Farmington Historic District ordinance could change by fall

By: Sherri Kolade | Farmington Press | Published August 5, 2013

 Jeannette LeMense lives in this historic home in the 23000 block of Farmington Road.

Jeannette LeMense lives in this historic home in the 23000 block of Farmington Road.

Photo by Deb Jacques

FARMINGTON — If the Farmington City Council approves a change to the city’s historic district ordinance by the fall, the city’s Historical Commission would have the legal ability to regulate some aspects of historic home renovations as early as next year, commission members said during a July 25 meeting at City Hall.

Although the proposed ordinance — which gives the city the legal ability to regulate the construction, addition, alteration, repair, moving, excavation and demolition of resources in the local historic district — is still in the works, the commission is clear on its purpose and plans for the future.

“Preserving neighborhoods is important for longtime value,” Commissioner Janet Macdonald told C & G Newspapers during the meeting.

A local historic district may encompass a downtown, a residential neighborhood or both, according to Historical Commission documents. In 1966, the city passed an ordinance that created the local historic district bounded by Grand River, Shiawassee and Warner Street, Commission Chairperson Laura Myers said.

“We have a very small downtown, but we are blessed with three or four blocks of very visible houses. We have 126 residences within the historic district,” she said.

The proposed ordinance started in 2005, as a backup to the state’s Public Act 169 of 1970 — state legislation that gives communities power to adopt a local historic district ordinance.
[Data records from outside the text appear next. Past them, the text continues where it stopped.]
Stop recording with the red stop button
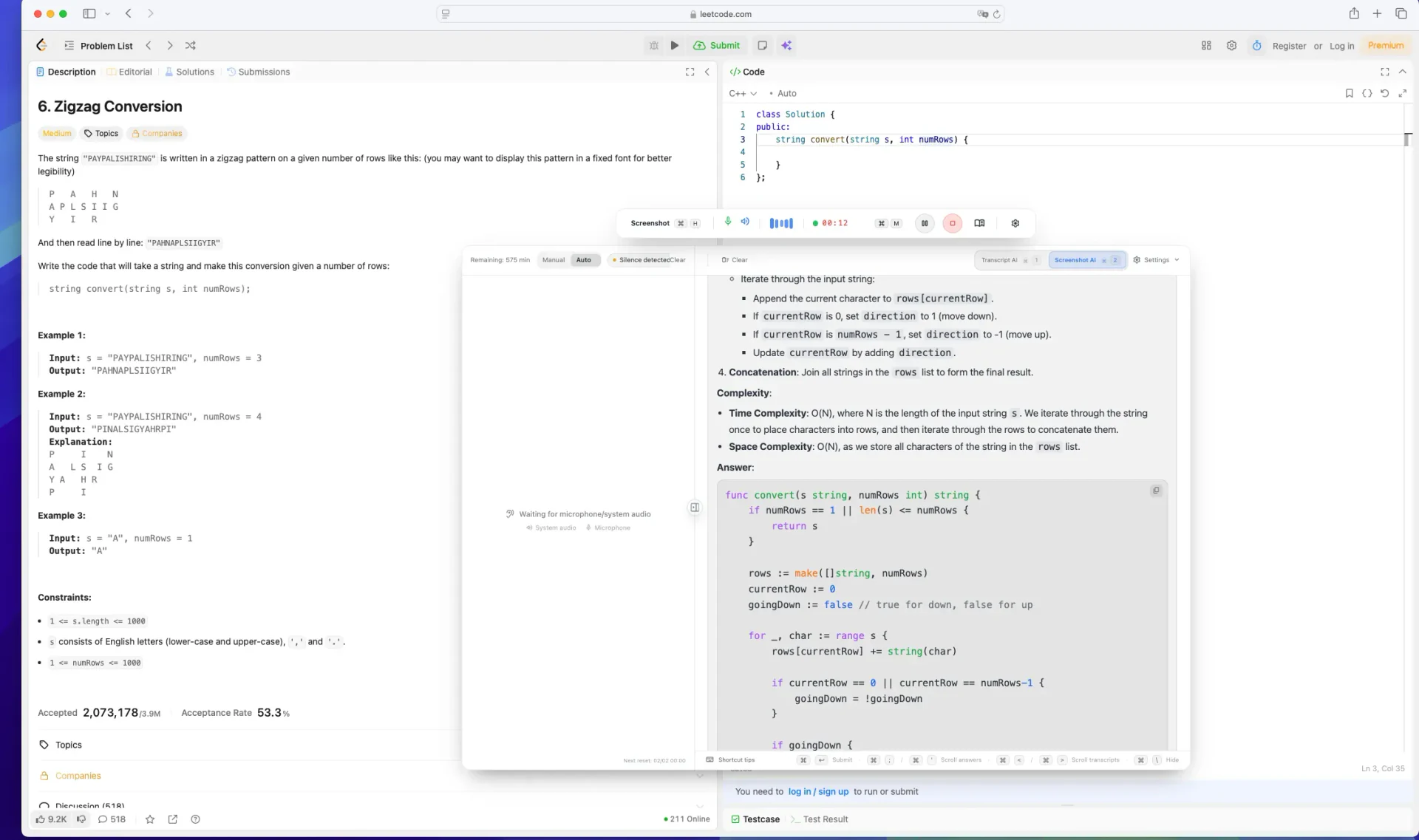1419x840 pixels. pos(952,223)
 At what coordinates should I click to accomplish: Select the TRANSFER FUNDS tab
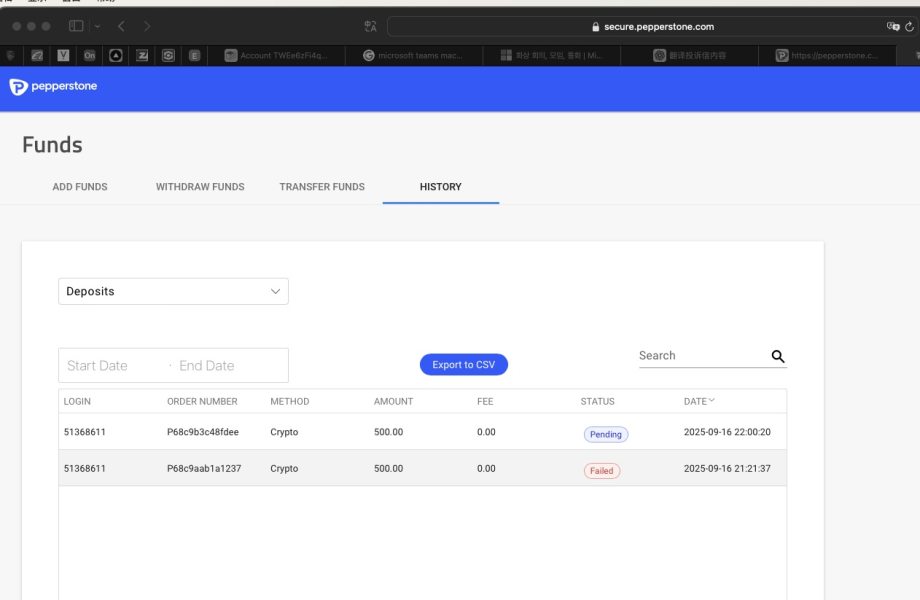pyautogui.click(x=322, y=187)
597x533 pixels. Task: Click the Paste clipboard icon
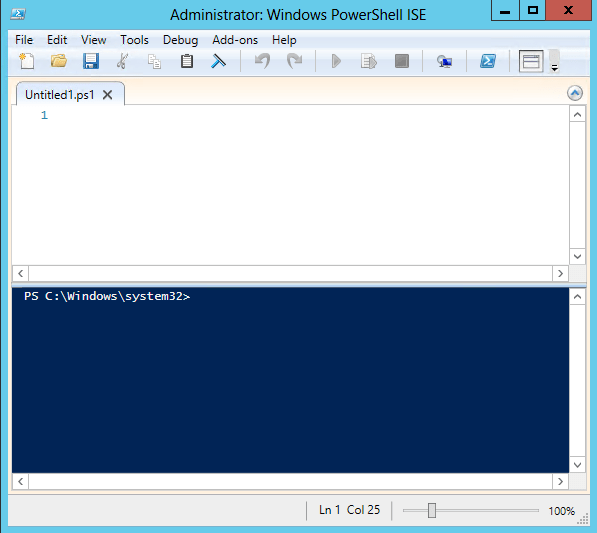[x=187, y=61]
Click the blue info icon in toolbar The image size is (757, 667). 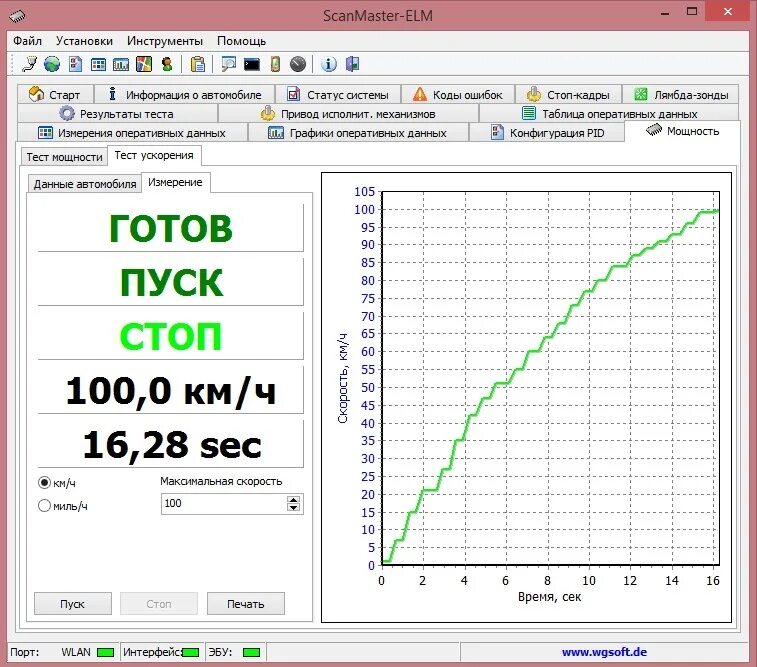click(x=329, y=64)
Farmington resident Jeanette LeMense said the historic district ordinance is a nice idea, but also a potential bother.

“If you have to go through somebody, it’s going to be much more of a pain,” she said, “if you’ve got to get everything looked at.”

LeMense, who has lived in the historic district for 14 years, said other communities have stricter rules, but it makes sense, as well.
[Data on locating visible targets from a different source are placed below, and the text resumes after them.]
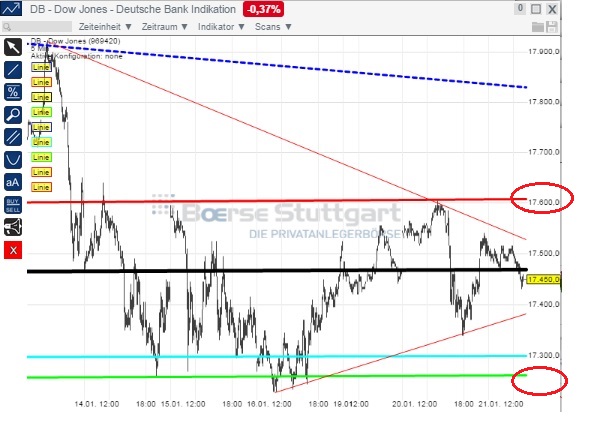Click the megaphone alert icon
591x443 pixels.
coord(13,227)
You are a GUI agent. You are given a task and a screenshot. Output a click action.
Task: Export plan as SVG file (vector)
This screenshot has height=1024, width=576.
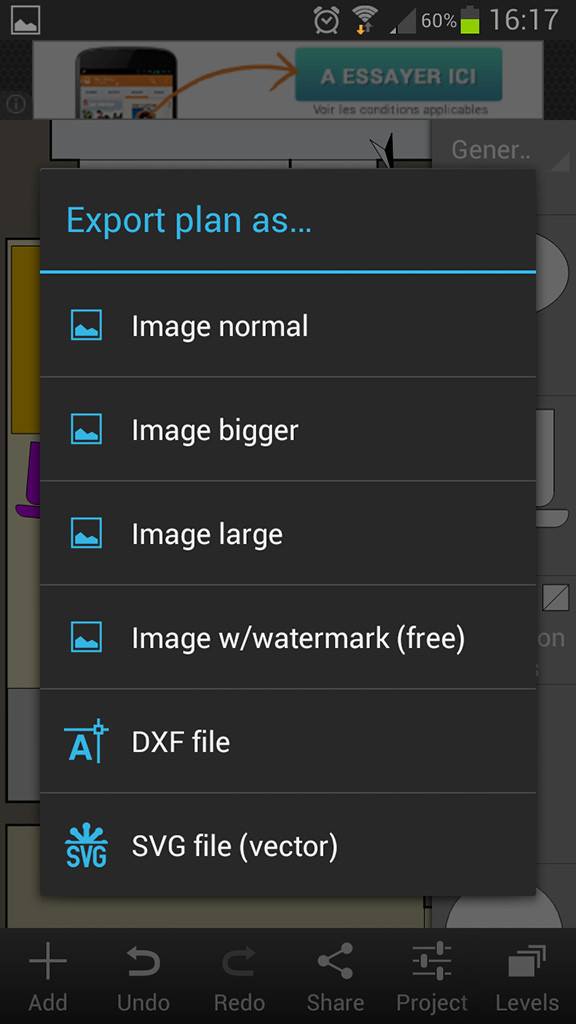(x=287, y=845)
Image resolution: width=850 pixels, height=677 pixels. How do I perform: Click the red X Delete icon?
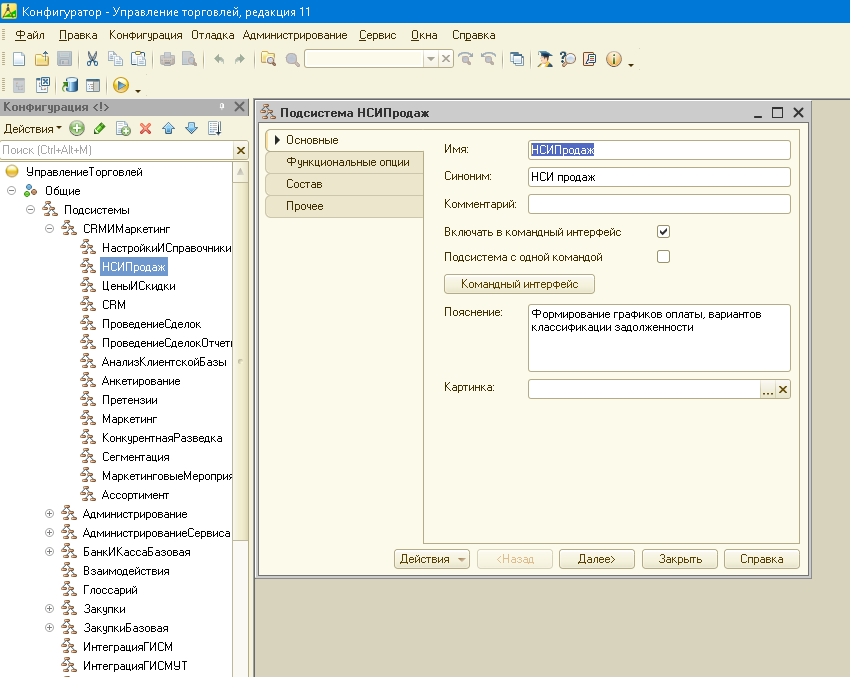[145, 128]
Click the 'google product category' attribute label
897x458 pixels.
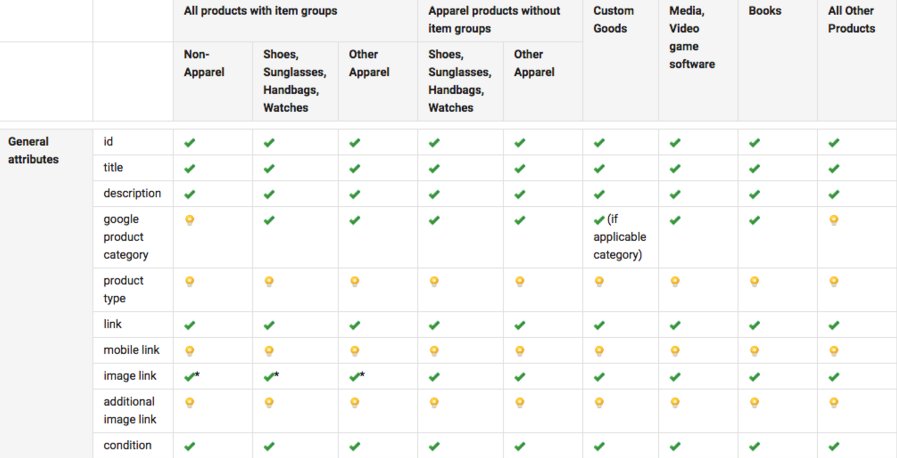(x=126, y=237)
“Personally, I think it is a nice idea to try to restore a house to their original glory,” she said. “However, I think it takes away some of the creativity that the homeowner might have. For me, if I wanted to remodel my bathroom, I didn’t have to contact anybody.”

Linda Chiara, who lives in a non-historical home in the 30000 block of Shiawassee, said the ordinance wouldn’t mean anything to her.

“Obviously, I would have to get a permit from the city to do it, but they wouldn’t really have any say over what I would do to it,” she said, because she lives in a non-historical home.

Myers said the status of a home in the historic district does not matter.

“Exterior changes to all homes in the district currently require Historical Commission review,” she said. “It would be up to the city attorney to decide how to draft the new ordinance, but typically, all structures within a historic district are evaluated and determined to be ‘contributing’ or ‘non-contributing.’”

A contributing structure adds to the historic or architectural value for which the district is significant, she said; typically, contributing structures are older than 50 years. Non-contributing structures do not add to the historic or architectural value of the district, and are less than 50 years old. Alterations to non-contributing structures are usually required to meet design standards to ensure that changes made are compatible with the character of the district, she added.

The goal of the legislation is to also safeguard a community’s heritage, stabilize and improve property values, foster civic beauty, strengthen the local economy, and promote the use of historic buildings for the education, welfare and pleasure of Michigan residents, according to www.michigan. gov.

Having the same set of rules for all historic districts helps to ensure that houses are left in the same condition after homeowners move in and move out, Myers said.

“It doesn’t mean you can’t add to your house, can’t demolish,” Myers said. “I don’t care what you do inside. I only care about what is seen on the street — the fabric and look of what the neighborhood is.”

Macdonald added that she wants residents to view the Historical Commission as a resource, not a burden.

“We don’t want to be viewed as barrier,” she said.